Report every line of the records that contains the word "width", copying each one in full.

--- START Stored data ---

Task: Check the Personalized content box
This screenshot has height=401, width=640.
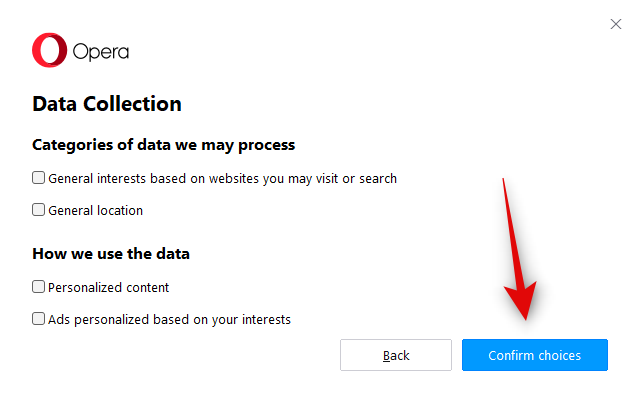Action: pos(39,287)

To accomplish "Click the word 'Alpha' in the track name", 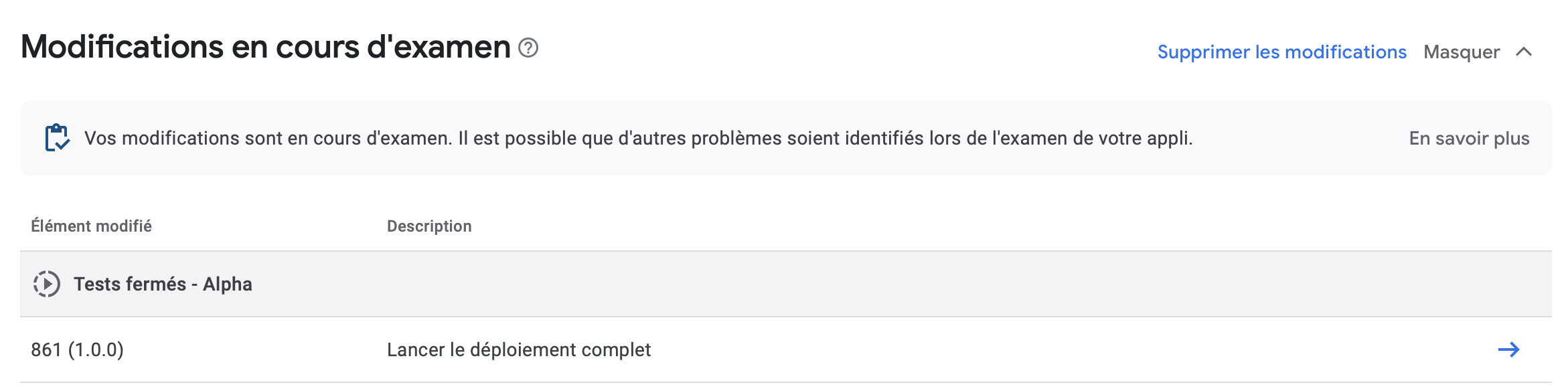I will [x=228, y=285].
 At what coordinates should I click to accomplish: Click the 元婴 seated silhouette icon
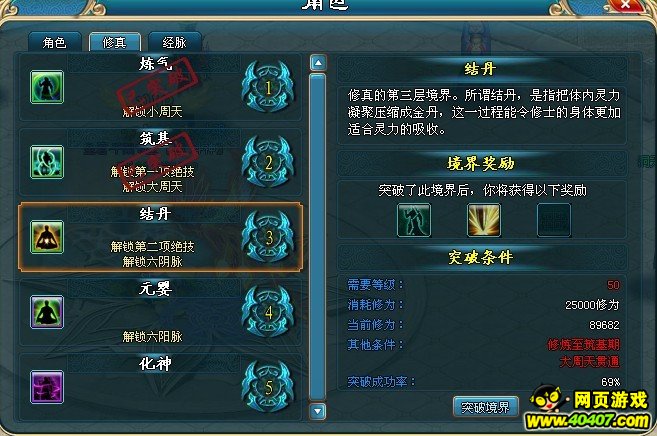click(x=47, y=312)
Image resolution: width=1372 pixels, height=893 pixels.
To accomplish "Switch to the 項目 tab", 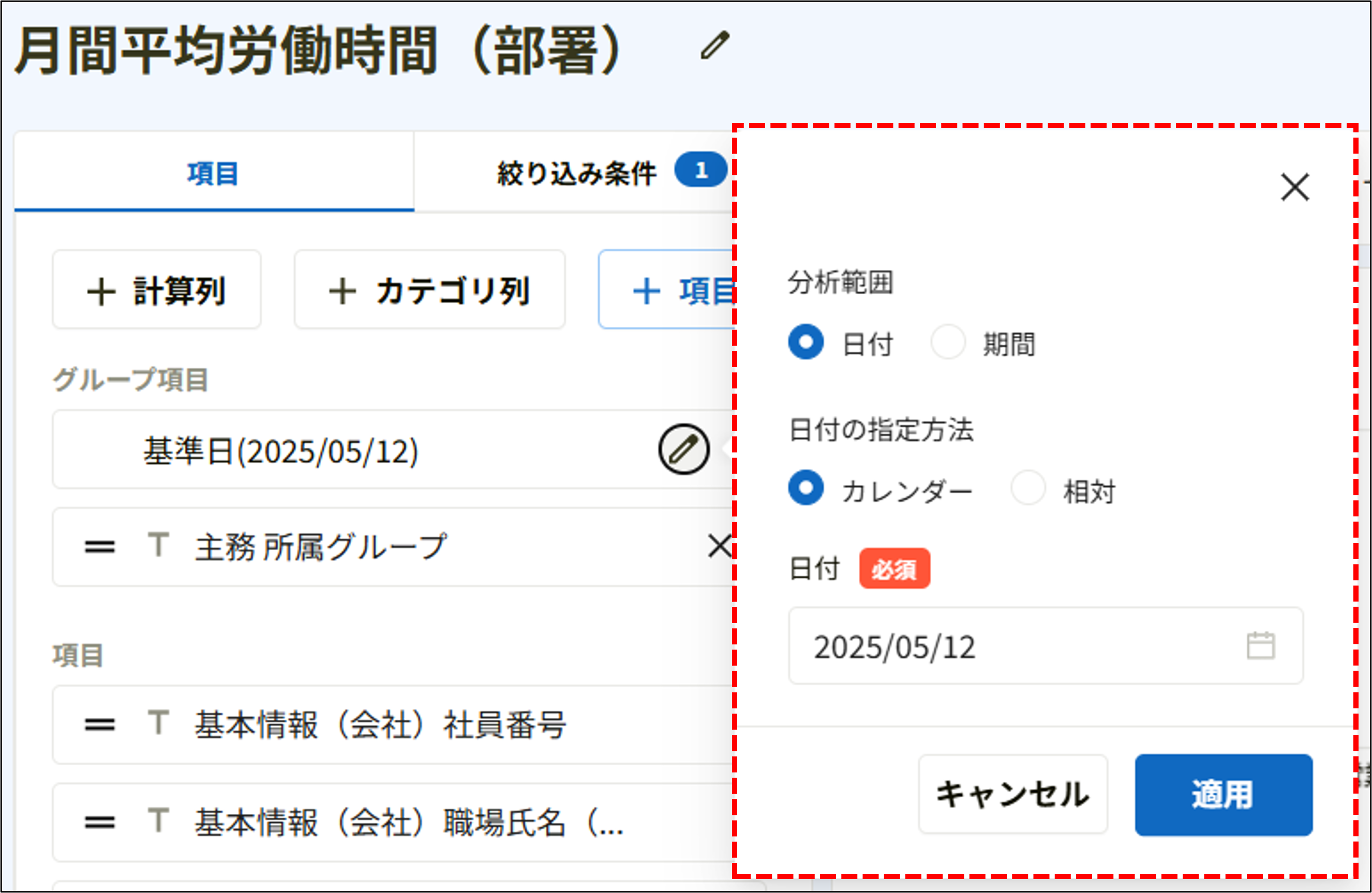I will coord(212,173).
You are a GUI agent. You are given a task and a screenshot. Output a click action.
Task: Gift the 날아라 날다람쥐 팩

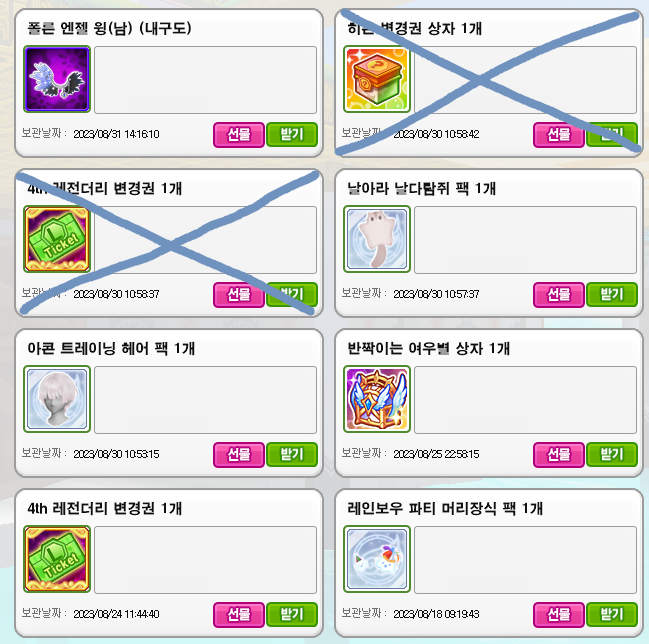coord(559,295)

--- END Stored data ---

→ Exercise output
This screenshot has height=401, width=640.
Image resolution: width=1372 pixels, height=893 pixels.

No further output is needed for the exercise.